Il Gusto Barocco nähert sich Johann Sebastian Bachs Suiten und Konzerten aus einer gegenwärtigen und zugleich historisch-informierten Perspektive. Auf ihrem neuen Album „Suite & Concertos“ werfen Jörg Halubek und die Alte-Musik-Spezialisten von Il Gusto Barocco einen Blick auf Bachs Aktivitäten im Zimmermannschen Kaffeehaus in Leipzig. Sie rekonstruieren kein konkretes Programm, sondern testen, wie sich der Geist der musikalischen Zusammenkünfte im Kreis von Familie, Verwandten und Schülern in unsere heutige Zeit überführen lässt. „Wir möchten ein moderneres Bild auf Bach werfen, den man heute vor allem als strengen Kirchenkomponisten erlebt. Uns geht es um die dem Menschen zugewandte, kommunikative Seite“, sagt der Ensembleleiter und Cembalist Jörg Halubek.

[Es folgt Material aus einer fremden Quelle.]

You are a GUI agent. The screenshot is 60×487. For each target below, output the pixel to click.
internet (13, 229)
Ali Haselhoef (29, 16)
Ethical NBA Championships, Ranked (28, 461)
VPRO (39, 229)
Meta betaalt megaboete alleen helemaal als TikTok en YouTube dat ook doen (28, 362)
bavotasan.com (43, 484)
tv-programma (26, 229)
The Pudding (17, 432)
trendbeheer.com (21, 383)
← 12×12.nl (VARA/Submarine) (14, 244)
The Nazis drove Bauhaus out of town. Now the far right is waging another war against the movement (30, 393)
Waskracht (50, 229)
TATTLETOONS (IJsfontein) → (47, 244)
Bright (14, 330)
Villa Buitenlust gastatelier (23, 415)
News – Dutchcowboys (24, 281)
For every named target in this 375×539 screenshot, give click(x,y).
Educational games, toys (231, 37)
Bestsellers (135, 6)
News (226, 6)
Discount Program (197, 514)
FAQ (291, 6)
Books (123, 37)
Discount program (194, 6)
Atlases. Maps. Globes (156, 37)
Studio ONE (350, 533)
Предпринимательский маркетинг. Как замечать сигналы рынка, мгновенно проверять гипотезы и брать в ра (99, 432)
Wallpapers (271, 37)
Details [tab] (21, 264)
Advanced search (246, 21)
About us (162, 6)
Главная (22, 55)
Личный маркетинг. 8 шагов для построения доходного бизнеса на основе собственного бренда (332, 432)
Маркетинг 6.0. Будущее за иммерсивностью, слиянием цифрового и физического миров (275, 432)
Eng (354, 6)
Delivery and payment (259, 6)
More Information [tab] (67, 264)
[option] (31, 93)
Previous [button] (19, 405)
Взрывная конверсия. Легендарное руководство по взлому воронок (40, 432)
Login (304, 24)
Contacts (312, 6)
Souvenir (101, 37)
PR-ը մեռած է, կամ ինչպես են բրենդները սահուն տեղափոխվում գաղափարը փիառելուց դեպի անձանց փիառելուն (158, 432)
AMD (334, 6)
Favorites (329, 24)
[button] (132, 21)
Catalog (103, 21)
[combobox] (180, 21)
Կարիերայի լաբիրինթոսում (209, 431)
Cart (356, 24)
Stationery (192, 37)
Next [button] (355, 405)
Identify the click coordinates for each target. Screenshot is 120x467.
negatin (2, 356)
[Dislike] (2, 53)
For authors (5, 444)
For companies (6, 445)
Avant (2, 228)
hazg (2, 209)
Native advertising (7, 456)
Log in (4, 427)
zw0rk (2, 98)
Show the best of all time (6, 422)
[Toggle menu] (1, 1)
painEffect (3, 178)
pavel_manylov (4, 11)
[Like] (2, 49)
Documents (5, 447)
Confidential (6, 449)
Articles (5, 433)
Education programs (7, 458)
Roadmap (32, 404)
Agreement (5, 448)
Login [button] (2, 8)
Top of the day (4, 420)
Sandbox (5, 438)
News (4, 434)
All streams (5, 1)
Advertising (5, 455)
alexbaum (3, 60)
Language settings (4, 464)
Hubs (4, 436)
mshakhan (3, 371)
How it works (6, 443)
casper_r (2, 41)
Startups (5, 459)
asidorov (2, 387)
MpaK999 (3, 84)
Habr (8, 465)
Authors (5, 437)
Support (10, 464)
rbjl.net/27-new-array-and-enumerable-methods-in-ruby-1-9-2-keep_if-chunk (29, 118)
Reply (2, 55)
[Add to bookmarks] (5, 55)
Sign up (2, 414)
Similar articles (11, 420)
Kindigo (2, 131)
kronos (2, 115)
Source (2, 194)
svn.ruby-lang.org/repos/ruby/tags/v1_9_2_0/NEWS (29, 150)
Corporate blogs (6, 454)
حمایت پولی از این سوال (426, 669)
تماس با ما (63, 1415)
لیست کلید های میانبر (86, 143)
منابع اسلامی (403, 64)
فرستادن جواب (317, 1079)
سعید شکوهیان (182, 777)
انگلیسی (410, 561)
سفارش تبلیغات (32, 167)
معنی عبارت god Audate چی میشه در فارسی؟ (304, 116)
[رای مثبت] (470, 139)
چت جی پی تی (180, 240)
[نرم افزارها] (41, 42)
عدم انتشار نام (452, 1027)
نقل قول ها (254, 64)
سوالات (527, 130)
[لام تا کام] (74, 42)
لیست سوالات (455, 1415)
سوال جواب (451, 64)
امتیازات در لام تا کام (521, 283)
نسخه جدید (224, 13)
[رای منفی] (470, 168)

Das Cello, das in der Barockmusik langsam aus seinem Generalbass-Schatten heraustritt, führt mit Bachs dritten Cellosuite durch das Programm. Die Solo-Konzerte, die zwischen den Suitesätzen eingefügt sind, erweitern den Einzelfokus auf die Gruppe. Die in der Konzertpraxis oft vorgelebte Unantastbarkeit eines so geschätzten Werks wird zugunsten einer historisch-informierten und zugleich modernen Musizierhaltung infrage gestellt. Denn zu Zeiten Bachs, so ist es überliefert, wurden Instrumentalwerke keineswegs immer im Ganzen aufgeführt. Auch die Reihe der kommenden Alben, die im vergangenen Jahr mit der Einspielung der Brandenburgischen Konzerte begann, sollen einen musikalischen Moderator enthalten. Es gehe darum, die solistischen Qualitäten der einzelnen Musiker und Musikerinnen herauszustellen, die sich im Ensemble zwar zu einem Ganzen fügen, aber doch ihre Individualität behalten. In den für diese Aufnahme gewählten Konzerten erfüllt das Orchester nicht nur Begleitfunktionen. „Ein solches Musikverständnis passt zu der Art, wie wir proben und spielen“, gibt Jörg Halubek Einblicke in die Ensemblearbeit. „Die Interpretationen entstehen bei uns über das gegenseitige Zuhören.“ Das zeigt etwa der langsame Satz des Violinkonzerts, in dem die Bratschenstimme das musikalische Dirigat übernimmt.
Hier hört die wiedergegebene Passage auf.